## Text to read
How Many Leads Per Month Should You Be Generating?
Written by Alex Embling
Mar 20 2018
We review HubSpot research to determine the lead averages different industries should be hitting.
What Number of Leads Per Month Should I Be Generating?
Adopting an Inbound Marketing campaign enables strategic targeting, realistic goal setting and visibility on return on investment (ROI). But how many leads, on average could you expect to generate in a month and what approximate percentage success rate can be applied?
The numbers vary from industry to industry and from company to company. Results will depend on the effectiveness of your marketing strategy, sales strategy, the performance of your website, and the quality targeting of your content.
A Note On Assessing How Many Leads Per Month You Specifically Should Generate
Below, we detail findings on approximate lead volumes generated according to industry. However, you should note that the lead volume you specifically should aim for, will be determined by a range of factors.
An inbound marketing ROI calculator can simplify calculations to assess the lead volumes you should be aiming for to achieve ROI, based on your revenue targets.
For inbound campaigns to see success, realistic targets must be defined at the outset of the campaign; these must be considered against the overarching revenue goal, average order value, sales cycle length, conversion rates and more. For example, if your goal is to achieve a particular number of leads within a set timeframe, make sure your traffic volumes, conversion rates - and sales cycle length through the top of the funnel, can support that end number.
Lead quality is also an important consideration. You want your overarching campaign to generate a good volume of quality leads, likely to convert to MQLs and SQLs, rather than only focusing on initial lead volume.
An inbound marketing ROI calculator (see example image below) can streamline this process and simplify calculations to assess the lead volumes (leads, MQLs, SQLs) you should be aiming for to achieve ROI, based on your revenue targets.

## Set tasks
**1.** List the factors that the article on monthly lead generation says results will depend on.
**2.** According to the article on monthly lead generation, what can an inbound marketing ROI calculator help you assess?
**3.** Pick up the article on monthly lead generation from the point where it ends and keep writing.

## Dataset extract
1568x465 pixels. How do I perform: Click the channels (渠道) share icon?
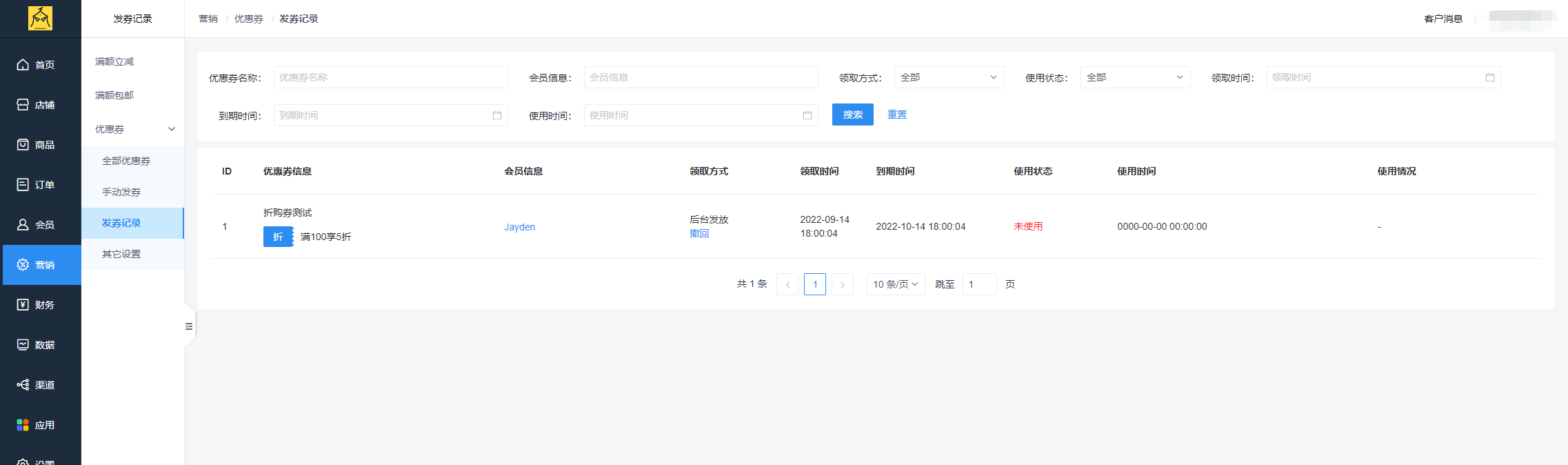(x=23, y=385)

## Outputs for the tasks
**1.**
- The effectiveness of your marketing strategy
- Your sales strategy
- The performance of your website
- The quality targeting of your content

**2.** The lead volumes you should be aiming for to achieve ROI, based on your revenue targets.

**3.**
Typically, the industries surveyed experience a similar level of traffic (10,000-50,000 monthly visits)
Financial Services is the exception; receiving the greatest level of visitors. However ultimately they receive around the same level of leads, MQLs, opportunities, and customers, which may indicate lower conversion rates.
Travel & Tourism, Software, Information Technology & Services, and Consumer Products companies show the highest numbers of leads and MQLs, but have the same number of site visits as other industries.
Travel and Tourism companies report the highest number of customers, while reporting similar numbers in other areas, which may suggest higher conversion rates.
For further evaluation, we have also analysed the figures and expressed them as percentages in the chart below.
To get an average percentage Conversion rate, we have taken the average number of Customers (from the ranges given) and divided by the average number of visitors (from the ranges given), x 100. So for example in the ‘Education’ category, if the average for Visitors is 30,000, the average for Customers is 150 - so the percentage of Customers/Visitors is 0.5%.
This visit to customer conversion figure aligns very closely with what we at Strategic would expect to see.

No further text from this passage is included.